Representatives of Nevada City signaled their predilection Wednesday night for retaining Nevada County’s district attorney and probation offices in the historic mining town’s downtown district — just not necessarily in the vacant former Bank of America building that the county has eyed.
“This action has nothing to do with those specific properties, but it has to do with the city’s desire to keep court services in Nevada City,” said David Brennan, the Nevada City manager, regarding the city’s resolution that was approved by a unanimous council at its Wednesday night meeting.
Councilman Robert Bergman recused himself, citing his relationship with involved property owners.
“This resolution doesn’t mention any (specific) sites,” Brennan said. “It simply says we want to keep it downtown.”

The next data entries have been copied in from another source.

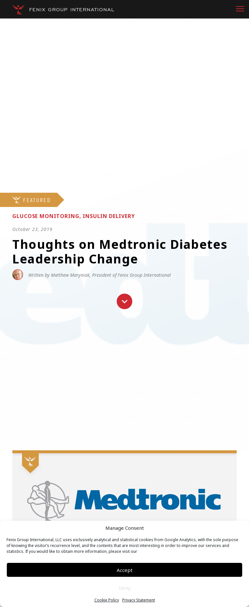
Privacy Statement (138, 600)
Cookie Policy (106, 600)
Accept (125, 570)
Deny (125, 588)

The county is set to enter escrow on property located at 201 Commercial St., which Bank of America vacated in March 2012, with the intention of moving the district attorney’s office there from its current site in converted office space above retail space, also in downtown Nevada City, a few blocks from the Nevada County Courthouse. The county’s five-year lease on the space is set to expire this summer.

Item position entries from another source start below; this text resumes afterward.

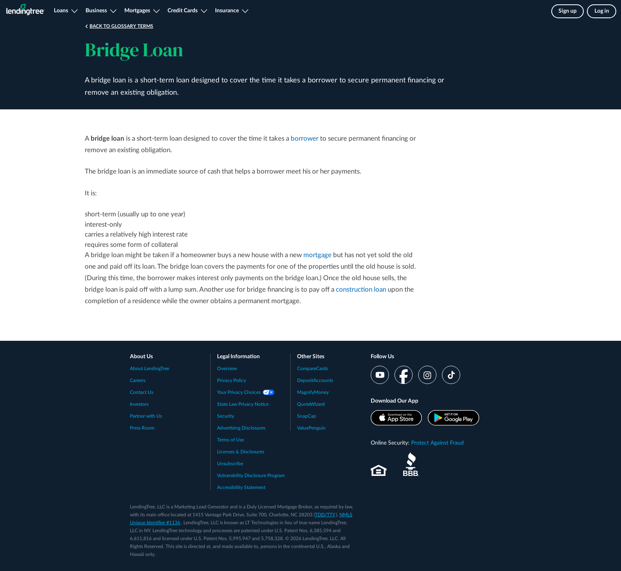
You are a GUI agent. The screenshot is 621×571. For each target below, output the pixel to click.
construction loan (361, 289)
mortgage (317, 255)
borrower (304, 138)
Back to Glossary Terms (121, 26)
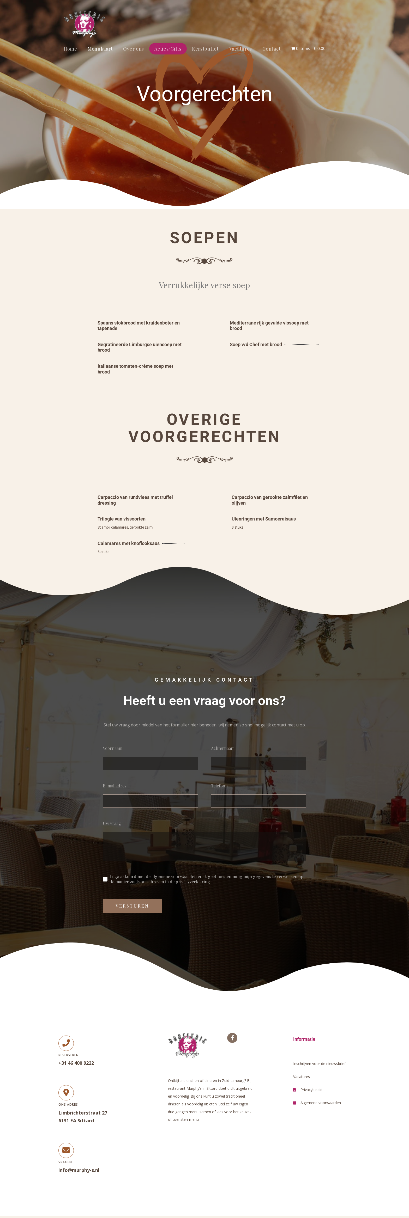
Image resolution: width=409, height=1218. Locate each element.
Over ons (133, 49)
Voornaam (112, 748)
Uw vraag (112, 823)
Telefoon (219, 785)
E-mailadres (114, 785)
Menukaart (100, 49)
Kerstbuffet (205, 49)
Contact (271, 49)
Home (70, 49)
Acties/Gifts (168, 49)
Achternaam (222, 748)
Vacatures (240, 49)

The county is also poised to purchase the office space above Friar Tuck’s that currently houses the county’s probation department. The county currently leases the space.

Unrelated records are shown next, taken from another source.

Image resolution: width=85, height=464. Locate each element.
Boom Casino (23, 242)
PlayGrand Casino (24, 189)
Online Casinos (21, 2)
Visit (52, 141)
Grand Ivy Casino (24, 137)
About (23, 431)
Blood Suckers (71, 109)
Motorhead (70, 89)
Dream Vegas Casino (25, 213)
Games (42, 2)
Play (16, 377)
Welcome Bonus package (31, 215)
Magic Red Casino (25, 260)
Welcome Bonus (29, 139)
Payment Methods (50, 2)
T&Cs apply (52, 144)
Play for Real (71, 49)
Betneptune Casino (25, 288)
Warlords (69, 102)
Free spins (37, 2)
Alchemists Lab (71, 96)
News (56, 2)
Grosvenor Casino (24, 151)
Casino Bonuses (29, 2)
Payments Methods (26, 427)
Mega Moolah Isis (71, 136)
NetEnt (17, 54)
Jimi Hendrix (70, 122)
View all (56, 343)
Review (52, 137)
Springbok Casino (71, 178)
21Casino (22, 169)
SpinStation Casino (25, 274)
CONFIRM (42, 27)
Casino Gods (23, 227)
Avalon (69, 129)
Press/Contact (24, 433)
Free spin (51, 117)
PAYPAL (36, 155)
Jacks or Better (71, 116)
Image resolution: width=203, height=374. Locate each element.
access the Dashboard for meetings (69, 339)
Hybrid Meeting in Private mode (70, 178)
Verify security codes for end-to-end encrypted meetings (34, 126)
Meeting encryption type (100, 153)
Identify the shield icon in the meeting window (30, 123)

However, the county has an alternative site located in Grass Valley’s Whispering Pines Business Park.
“We know there is a Plan B, and I think it would be terrible,” Brennan said.
The predicament is an added element in the city’s wrangling to retain the Nevada County Courthouse in downtown Nevada City, the county seat, arguing that its removal would catastrophically degrade historic district’s economic viability, sustained in no small part by court-related activities. Those arguments have taken place amid stalled pushes to update or replace the courthouse.
While the city wants to keep court services downtown, housing the district attorney in one of the city’s prime commercial buildings is not ideal, officials have told The Union.
“I think it would be really nice if there were some kind of retail store to go into the Bank of America site, but there isn’t,” said Councilwoman Jennifer Ray.
“Having two large vacant buildings in the middle of town is not a good message,” Ray added, referencing the currently unoccupied Alpha Building on Broad Street, located on the same lot.
Both buildings are owned by Gary Tintle and Ken Baker, who also own the area above Friar Tuck’s the county is eyeing. Tintle, with co-owner Robinson Enterprises, also owns the district attorney’s current location, Tintle told The Union.
While the city’s support Wednesday of retaining those offices downtown has no official bearing on the Nevada City Planning Commission’s Jan. 17 consideration of a conditional use permit to occupy the site as anything other than retail or banking, County Executive Officer Rick Haffey told The Union Tuesday that the county would not move on the real estate deal without the support of the city.
An application for subdividing the upstairs portion of the probation department’s current location will also be forthcoming, Brennan noted.
Final approval of the purchase will require Nevada County Board of Supervisors approval as well.